Julian turned to Benoit, ‘Hey man, looks like you’re our family’s secret.’
‘Son,’ said a teary Rafe to a weepy Benoit, ‘you’ve come home.’
Rafe, Julian and Abby watched in wonder as mother and son embraced. Rafe knew they would never be parted again.
‘This calls for a celebration!’ shouted Rafe. ‘Julian, mix some of those Thanksgiving’s a Breeze Seabreezes. Even you and Abby can have a sip. There’ll never be a Thanksgiving to top this one!
1 cup orange juice
1 cup cranberry juice
1 cup vodka
Mint sprigs, for garnish
Mix all in a chilled pitcher filled with ice. Pour into chilled glasses and garnish with mint. If desired, place a dollop of leftover cranberry sauce in the bottom of each glass before filling with Seabreeze mixture.

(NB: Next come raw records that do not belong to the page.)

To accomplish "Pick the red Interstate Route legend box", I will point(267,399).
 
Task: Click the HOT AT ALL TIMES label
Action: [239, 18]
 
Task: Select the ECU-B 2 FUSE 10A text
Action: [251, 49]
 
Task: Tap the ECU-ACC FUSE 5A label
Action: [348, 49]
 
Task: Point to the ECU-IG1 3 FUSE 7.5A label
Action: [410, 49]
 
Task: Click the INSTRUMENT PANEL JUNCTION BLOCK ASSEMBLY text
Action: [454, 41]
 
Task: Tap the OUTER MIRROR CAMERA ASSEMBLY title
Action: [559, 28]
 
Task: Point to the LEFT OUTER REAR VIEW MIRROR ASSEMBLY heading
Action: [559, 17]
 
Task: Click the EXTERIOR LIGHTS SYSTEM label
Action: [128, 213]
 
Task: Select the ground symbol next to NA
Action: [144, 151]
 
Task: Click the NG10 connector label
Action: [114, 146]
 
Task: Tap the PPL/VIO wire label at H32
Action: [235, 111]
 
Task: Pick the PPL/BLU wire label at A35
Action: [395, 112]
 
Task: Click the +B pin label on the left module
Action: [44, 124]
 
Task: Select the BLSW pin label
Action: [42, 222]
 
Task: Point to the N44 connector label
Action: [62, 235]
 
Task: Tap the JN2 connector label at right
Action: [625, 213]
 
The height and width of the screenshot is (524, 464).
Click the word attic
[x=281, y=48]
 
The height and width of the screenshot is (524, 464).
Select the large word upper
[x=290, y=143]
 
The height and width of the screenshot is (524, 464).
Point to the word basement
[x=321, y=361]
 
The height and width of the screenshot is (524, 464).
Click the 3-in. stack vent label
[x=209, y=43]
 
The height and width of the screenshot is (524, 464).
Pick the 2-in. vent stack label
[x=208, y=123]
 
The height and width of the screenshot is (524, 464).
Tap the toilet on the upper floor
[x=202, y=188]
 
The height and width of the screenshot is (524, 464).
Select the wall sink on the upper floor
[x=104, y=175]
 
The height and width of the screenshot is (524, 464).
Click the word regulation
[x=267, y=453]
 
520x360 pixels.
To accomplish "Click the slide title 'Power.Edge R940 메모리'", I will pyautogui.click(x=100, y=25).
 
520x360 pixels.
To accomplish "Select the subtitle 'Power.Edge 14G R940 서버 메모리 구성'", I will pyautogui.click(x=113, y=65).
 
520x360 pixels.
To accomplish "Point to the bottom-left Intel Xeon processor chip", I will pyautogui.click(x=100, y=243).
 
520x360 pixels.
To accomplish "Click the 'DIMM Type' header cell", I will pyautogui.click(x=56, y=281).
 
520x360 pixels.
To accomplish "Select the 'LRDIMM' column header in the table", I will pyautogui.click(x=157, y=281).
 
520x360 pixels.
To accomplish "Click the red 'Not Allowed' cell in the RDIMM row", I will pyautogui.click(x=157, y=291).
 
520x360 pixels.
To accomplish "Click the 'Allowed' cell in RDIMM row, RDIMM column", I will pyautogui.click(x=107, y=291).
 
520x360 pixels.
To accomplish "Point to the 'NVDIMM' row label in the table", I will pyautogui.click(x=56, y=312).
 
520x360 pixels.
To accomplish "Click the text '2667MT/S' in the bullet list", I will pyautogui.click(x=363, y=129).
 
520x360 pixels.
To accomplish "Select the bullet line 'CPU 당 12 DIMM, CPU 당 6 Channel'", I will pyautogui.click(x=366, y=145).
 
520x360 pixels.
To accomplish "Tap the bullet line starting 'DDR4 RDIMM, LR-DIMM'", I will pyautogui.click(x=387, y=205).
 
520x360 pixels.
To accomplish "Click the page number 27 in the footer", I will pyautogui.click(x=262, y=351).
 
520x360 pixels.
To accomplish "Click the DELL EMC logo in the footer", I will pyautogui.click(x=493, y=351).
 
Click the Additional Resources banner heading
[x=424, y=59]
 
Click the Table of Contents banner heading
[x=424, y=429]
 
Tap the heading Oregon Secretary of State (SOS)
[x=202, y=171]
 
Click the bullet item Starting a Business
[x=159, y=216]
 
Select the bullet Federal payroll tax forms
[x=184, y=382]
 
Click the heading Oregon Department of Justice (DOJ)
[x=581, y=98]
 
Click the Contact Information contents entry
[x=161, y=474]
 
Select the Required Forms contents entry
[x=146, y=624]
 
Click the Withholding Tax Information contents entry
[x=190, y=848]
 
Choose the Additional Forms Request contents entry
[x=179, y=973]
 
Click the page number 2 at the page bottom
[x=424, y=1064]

Recipe courtesy Michael Chiarello and Food Network.com
- In Australia the legal drinking age is 18 years. That's why I was careful to say the kids could only have a sip.
- The kids are using 'mum' not 'mom' as Margot, being Australian, wants this form of address. Benoit uses 'mom' because his adoptive parents encouraged him to use it as they intending always living in Canada. My google research says Canadians use either 'mom' or 'mum'???